Sam Haozous elected to remain near Fort Sill, Okla., where the tribe had been relocated by the government after forced deportations from Arizona and New Mexico east to the humid, inhospitable climates of Florida and Alabama, and then west again to Oklahoma. He was a first cousin of Geronimo, the legendary leader of the Chiricahua, and was with him when he finally surrendered to the U.S. Army in 1886 in northern Mexico. His wife Blossom Haozous gave birth to Allan in 1914.

Allan Houser’s life ended in 1994, after nearly a century’s reappraisal of how the U.S. had mistreated the hundreds of different tribes lumped into the catch-all category of American Indian, or its modern incarnation Native American.

In commemoration of the centenary of his birth, an exhibition of Houser’s sculpture is on view at the Maffei Arts Plaza and Hood gateway, which is a long-winded way of saying in the courtyard outside the Black Family Visual Arts Center (another mouthful) and in front of Wilson Hall at Dartmouth College. A show of his drawings will go on view in the fall in the Strauss Gallery in the Hopkins Center.

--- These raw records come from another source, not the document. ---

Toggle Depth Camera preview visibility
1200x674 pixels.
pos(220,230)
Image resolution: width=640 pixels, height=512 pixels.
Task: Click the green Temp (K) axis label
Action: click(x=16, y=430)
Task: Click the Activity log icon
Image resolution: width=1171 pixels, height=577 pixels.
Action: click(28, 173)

In 1979, Houser was an artist-in-residence in the Studio Arts program at the college, and one of his sculptures stands outside Sherman House, home to Dartmouth’s Native American Studies Program, said Katherine Hart, the museum’s senior curator of collections. His son Bob Haozous, also a sculptor, was an artist-in-residence at the college in 1989.

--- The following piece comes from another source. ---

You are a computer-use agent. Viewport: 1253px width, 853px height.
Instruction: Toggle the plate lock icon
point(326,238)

Houser, said Hart, “was the founding father of an entire style. If it feels familiar that’s because a lot of people have been influenced by him.”

Over the course of his nearly 50-year career, Houser drew, painted and made sculptures that were massive or intimate, figurative and abstract. (In the Apache language, h aozous “refers to either the sound or sense of roots being pulled from the ground,” said David Rettig, the curator of collections at Allan Houser, Inc., in Santa Fe, N.M.) Houser began studying art at the Santa Fe Indian School, under the tutelage of its most prominent teacher Dorothy Dunn, and by 1939 was receiving commissions to do murals in the WPA style for the Department of the Interior building in Washington, D.C.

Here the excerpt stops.